***** Available data *****

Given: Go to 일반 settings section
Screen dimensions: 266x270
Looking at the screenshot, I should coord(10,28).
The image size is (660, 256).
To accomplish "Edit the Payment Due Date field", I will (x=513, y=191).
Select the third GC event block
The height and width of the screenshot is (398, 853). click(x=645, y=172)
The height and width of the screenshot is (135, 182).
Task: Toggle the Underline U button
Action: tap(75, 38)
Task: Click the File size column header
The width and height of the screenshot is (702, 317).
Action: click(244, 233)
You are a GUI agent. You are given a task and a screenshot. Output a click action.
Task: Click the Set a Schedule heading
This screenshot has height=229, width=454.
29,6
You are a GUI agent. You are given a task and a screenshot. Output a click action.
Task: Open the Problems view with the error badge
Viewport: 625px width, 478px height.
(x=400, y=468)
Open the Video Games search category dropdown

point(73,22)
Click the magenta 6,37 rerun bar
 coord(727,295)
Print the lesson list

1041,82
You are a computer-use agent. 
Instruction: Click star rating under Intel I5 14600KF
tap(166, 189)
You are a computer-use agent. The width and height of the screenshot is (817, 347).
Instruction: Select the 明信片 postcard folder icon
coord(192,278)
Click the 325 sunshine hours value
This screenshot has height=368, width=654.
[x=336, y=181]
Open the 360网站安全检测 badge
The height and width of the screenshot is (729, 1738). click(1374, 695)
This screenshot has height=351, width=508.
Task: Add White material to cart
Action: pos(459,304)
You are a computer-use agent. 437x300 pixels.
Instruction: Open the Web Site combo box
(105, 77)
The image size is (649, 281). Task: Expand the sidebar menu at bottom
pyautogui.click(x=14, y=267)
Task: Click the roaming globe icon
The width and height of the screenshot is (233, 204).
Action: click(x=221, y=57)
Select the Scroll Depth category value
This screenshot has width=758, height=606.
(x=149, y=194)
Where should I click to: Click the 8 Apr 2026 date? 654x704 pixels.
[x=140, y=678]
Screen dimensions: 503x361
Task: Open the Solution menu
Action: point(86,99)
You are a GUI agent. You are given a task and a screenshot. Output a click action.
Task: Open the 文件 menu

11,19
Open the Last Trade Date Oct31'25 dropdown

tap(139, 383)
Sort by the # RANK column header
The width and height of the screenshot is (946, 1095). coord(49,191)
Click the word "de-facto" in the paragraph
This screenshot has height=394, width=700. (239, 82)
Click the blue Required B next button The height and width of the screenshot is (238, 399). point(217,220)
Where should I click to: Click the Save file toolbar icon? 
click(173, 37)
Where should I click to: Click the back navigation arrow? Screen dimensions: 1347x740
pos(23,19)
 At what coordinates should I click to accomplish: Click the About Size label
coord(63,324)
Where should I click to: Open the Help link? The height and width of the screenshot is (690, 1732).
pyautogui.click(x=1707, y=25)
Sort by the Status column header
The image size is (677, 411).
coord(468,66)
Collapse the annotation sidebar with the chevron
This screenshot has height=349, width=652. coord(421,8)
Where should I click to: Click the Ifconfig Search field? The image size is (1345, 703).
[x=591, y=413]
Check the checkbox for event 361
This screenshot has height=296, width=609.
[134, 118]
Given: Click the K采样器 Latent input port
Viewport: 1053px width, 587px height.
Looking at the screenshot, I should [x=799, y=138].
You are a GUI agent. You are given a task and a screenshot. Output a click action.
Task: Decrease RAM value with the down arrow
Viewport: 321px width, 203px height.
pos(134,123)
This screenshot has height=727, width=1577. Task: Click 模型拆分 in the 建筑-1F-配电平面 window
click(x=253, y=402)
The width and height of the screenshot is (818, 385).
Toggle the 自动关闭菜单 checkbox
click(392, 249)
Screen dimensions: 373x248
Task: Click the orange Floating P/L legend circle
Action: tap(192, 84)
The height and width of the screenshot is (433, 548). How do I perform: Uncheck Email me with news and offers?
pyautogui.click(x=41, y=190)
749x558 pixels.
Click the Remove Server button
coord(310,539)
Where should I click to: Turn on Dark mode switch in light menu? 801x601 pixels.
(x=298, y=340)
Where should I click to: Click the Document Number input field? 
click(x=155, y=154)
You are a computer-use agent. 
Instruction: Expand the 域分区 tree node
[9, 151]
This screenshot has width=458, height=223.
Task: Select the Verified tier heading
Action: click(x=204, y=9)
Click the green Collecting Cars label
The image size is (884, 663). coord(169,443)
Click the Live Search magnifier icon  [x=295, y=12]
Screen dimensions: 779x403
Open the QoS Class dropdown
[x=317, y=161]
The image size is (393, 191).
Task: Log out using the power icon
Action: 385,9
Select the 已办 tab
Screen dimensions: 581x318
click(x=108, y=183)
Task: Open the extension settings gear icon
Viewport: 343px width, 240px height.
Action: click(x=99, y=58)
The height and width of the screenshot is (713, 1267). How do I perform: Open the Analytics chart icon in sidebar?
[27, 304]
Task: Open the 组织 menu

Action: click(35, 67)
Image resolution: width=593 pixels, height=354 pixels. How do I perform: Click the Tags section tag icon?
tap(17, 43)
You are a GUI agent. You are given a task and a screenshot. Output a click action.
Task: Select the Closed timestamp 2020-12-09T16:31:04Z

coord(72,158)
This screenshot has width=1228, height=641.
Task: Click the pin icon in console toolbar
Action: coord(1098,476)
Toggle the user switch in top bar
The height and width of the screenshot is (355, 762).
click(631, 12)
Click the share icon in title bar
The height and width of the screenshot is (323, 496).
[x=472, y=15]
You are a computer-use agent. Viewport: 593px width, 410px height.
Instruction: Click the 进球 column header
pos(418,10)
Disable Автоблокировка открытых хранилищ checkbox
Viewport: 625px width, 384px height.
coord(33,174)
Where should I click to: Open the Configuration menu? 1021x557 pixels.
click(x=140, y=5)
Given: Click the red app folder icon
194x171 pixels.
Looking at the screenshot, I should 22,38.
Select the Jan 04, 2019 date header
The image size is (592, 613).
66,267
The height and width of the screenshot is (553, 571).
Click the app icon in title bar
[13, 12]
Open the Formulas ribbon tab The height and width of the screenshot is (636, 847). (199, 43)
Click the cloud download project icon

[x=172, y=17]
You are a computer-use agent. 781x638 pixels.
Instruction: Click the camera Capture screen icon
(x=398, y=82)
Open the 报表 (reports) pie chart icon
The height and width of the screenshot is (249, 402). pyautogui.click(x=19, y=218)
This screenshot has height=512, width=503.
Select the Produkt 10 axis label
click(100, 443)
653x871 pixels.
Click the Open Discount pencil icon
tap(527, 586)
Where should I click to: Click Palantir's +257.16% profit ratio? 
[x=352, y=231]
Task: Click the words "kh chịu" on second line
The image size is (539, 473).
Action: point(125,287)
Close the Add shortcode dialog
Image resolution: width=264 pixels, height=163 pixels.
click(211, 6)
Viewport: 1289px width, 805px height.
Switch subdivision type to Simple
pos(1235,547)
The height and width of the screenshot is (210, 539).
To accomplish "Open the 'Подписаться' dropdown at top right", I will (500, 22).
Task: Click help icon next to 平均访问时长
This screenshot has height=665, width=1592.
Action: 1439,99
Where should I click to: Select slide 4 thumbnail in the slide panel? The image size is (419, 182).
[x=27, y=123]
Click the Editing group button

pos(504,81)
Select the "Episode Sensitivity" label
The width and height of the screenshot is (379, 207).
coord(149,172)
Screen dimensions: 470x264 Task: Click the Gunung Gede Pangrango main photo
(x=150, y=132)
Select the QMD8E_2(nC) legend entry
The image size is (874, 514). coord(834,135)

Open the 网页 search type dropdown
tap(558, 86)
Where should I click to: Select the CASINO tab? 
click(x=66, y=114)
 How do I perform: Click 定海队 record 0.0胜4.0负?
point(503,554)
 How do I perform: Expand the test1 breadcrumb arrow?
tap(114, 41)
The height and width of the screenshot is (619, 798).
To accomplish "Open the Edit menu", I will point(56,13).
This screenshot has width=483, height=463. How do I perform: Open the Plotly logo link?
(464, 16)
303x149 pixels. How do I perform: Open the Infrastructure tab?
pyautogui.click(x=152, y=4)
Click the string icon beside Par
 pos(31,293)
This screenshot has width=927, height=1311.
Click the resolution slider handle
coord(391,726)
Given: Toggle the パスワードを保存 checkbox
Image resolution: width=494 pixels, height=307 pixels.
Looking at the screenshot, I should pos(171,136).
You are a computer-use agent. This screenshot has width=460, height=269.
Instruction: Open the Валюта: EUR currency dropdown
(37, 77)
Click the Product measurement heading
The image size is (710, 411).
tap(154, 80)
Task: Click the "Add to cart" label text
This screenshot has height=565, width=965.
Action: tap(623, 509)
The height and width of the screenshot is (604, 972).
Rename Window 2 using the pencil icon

*****

**What you should do:**
Reproduce exactly the line containing "This screenshot has height=665, width=1592." and every line after it through the end of the records above, and nothing else.

**Exercise solution:**
This screenshot has height=665, width=1592.
Action: 1439,99
Where should I click to: Select slide 4 thumbnail in the slide panel? The image size is (419, 182).
[x=27, y=123]
Click the Editing group button

pos(504,81)
Select the "Episode Sensitivity" label
The width and height of the screenshot is (379, 207).
coord(149,172)
Screen dimensions: 470x264 Task: Click the Gunung Gede Pangrango main photo
(x=150, y=132)
Select the QMD8E_2(nC) legend entry
The image size is (874, 514). coord(834,135)

Open the 网页 search type dropdown
tap(558, 86)
Where should I click to: Select the CASINO tab? 
click(x=66, y=114)
 How do I perform: Click 定海队 record 0.0胜4.0负?
point(503,554)
 How do I perform: Expand the test1 breadcrumb arrow?
tap(114, 41)
The height and width of the screenshot is (619, 798).
To accomplish "Open the Edit menu", I will point(56,13).
This screenshot has width=483, height=463. How do I perform: Open the Plotly logo link?
(464, 16)
303x149 pixels. How do I perform: Open the Infrastructure tab?
pyautogui.click(x=152, y=4)
Click the string icon beside Par
 pos(31,293)
This screenshot has width=927, height=1311.
Click the resolution slider handle
coord(391,726)
Given: Toggle the パスワードを保存 checkbox
Image resolution: width=494 pixels, height=307 pixels.
Looking at the screenshot, I should pos(171,136).
You are a computer-use agent. This screenshot has width=460, height=269.
Instruction: Open the Валюта: EUR currency dropdown
(37, 77)
Click the Product measurement heading
The image size is (710, 411).
tap(154, 80)
Task: Click the "Add to cart" label text
This screenshot has height=565, width=965.
Action: tap(623, 509)
The height and width of the screenshot is (604, 972).
Rename Window 2 using the pencil icon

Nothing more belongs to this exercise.